Semgrep Static Analysis Tool hoja de trucos
Overview
Semgrep is a fast, open-source static analysis tool for finding bugs, security vulnerabilities, and enforcing code standards across multiple programming languages. It uses pattern-based analysis with a simple, intuitive sintaxis that allows developers to write custom rules easily. Semgrep is particularly valuable in DevSecOps pipelines for its speed, accuracy, and extensive rule library covering security, correctness, and performance issues.
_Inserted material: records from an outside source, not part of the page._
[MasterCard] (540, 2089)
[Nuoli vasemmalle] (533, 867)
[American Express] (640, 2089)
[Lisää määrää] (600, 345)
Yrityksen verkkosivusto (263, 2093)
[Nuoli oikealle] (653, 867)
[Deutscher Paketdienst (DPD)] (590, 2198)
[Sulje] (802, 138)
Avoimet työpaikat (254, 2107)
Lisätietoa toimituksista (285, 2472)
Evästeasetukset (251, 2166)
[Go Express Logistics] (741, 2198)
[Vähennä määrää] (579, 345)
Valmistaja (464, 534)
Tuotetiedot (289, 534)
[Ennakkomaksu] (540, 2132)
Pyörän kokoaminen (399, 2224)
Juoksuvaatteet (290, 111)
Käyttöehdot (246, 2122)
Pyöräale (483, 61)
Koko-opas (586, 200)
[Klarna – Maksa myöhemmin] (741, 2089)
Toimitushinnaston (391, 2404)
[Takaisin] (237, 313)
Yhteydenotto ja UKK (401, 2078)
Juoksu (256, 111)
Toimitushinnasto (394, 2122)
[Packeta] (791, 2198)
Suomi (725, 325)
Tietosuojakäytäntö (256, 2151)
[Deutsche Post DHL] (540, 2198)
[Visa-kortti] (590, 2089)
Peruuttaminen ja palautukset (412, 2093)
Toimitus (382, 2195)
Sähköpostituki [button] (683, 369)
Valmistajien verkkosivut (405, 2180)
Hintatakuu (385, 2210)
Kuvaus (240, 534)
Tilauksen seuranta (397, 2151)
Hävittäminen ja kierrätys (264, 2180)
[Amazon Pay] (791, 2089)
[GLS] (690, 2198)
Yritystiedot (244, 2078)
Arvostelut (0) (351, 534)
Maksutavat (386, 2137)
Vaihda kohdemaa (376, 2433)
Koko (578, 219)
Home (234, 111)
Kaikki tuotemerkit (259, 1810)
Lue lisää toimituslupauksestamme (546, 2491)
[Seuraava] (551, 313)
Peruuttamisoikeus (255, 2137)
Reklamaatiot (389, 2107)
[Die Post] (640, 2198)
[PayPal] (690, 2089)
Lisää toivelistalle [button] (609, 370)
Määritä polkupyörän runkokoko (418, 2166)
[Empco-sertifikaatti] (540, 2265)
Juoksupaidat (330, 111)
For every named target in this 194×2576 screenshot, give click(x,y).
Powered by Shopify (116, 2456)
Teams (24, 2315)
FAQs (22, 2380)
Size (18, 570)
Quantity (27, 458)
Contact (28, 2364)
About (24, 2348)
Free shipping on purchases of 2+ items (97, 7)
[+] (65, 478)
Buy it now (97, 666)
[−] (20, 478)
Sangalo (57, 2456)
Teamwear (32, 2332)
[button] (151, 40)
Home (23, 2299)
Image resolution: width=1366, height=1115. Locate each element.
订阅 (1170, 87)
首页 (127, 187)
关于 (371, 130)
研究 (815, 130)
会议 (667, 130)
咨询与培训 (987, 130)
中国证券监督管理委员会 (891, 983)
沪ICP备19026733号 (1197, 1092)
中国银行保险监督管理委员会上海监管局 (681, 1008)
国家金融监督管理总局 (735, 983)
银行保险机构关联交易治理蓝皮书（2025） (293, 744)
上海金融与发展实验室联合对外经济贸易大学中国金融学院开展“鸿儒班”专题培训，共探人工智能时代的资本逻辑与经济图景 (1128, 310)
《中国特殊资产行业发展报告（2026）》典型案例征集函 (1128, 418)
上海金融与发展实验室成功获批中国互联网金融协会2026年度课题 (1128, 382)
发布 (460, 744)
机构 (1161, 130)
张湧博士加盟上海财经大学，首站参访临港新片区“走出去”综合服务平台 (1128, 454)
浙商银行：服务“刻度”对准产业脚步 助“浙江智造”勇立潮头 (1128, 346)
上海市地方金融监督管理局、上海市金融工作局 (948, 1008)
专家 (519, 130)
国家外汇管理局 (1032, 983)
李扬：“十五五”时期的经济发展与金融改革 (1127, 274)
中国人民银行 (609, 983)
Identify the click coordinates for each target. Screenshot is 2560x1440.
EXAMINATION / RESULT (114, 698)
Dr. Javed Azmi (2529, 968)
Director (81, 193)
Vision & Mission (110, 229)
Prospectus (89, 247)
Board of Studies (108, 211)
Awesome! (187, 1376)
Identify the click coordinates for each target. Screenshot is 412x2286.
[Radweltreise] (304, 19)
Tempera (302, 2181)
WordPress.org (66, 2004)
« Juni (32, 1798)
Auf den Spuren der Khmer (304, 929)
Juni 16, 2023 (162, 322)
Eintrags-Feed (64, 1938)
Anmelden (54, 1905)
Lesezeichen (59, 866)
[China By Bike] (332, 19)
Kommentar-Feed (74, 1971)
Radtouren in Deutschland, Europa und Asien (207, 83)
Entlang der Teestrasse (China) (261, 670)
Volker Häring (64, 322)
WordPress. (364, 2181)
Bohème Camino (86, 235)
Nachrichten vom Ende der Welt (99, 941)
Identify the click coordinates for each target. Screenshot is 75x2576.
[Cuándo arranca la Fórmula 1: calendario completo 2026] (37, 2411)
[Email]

⚠️ Note: Semgrep is designed for pattern-based static analysis and may require custom rules for organization-specific security requirements. It should be integrated into CI/CD pipelines for continuous security monitoring.
instalación
Using pip (Recommended)
# Install Semgrep
pip install semgrep
# Install with specific version
pip install semgrep==1.45.0
# Install from source
pip install git+https://github.com/returntocorp/semgrep.git
# Verify instalación
semgrep --version
Using Homebrew (macOS)
# Install Semgrep
brew install semgrep
# Update Semgrep
brew upgrade semgrep
Using Docker
# Pull Semgrep image
docker pull returntocorp/semgrep
# Run Semgrep in container
docker run --rm -v $(pwd):/src returntocorp/semgrep --config=auto /src
# Create alias for convenience
alias semgrep='docker run --rm -v $(pwd):/src returntocorp/semgrep'
# Build custom image
cat > Dockerfile ``<< 'EOF'
FROM returntocorp/semgrep
WORKDIR /src
ENTRYPOINT ["semgrep"]
EOF
docker build -t custom-semgrep .
Package Managers
# Ubuntu/Debian (via pip)
sudo apt update
sudo apt install python3-pip
pip3 install semgrep
# CentOS/RHEL/Fedora
sudo dnf install python3-pip
pip3 install semgrep
# Arch Linux
sudo pacman -S python-pip
pip install semgrep
Binary instalación
# Download binary (Linux)
curl -L https://github.com/returntocorp/semgrep/releases/latest/download/semgrep-linux-x86_64 -o semgrep
chmod +x semgrep
sudo mv semgrep /usr/local/bin/
# Download binary (macOS)
curl -L https://github.com/returntocorp/semgrep/releases/latest/download/semgrep-macos-x86_64 -o semgrep
chmod +x semgrep
sudo mv semgrep /usr/local/bin/
Basic uso
Quick Start
# Scan with auto-configuración (recommended for beginners)
semgrep --config=auto .
# Scan specific directory
semgrep --config=auto /path/to/project
# Scan single file
semgrep --config=auto file.py
# Scan with specific ruleset
semgrep --config=p/security-audit .
semgrep --config=p/owasp-top-ten .
semgrep --config=p/cwe-top-25 .
# Scan with multiple rulesets
semgrep --config=p/security-audit --config=p/owasp-top-ten .
Output Formats
# Default text output
semgrep --config=auto .
# JSON output
semgrep --config=auto --json .
# SARIF output (for GitHub integration)
semgrep --config=auto --sarif .
# JUnit XML output
semgrep --config=auto --junit-xml .
# Emacs output format
semgrep --config=auto --emacs .
# Vim output format
semgrep --config=auto --vim .
# Save output to file
semgrep --config=auto --json --output=results.json .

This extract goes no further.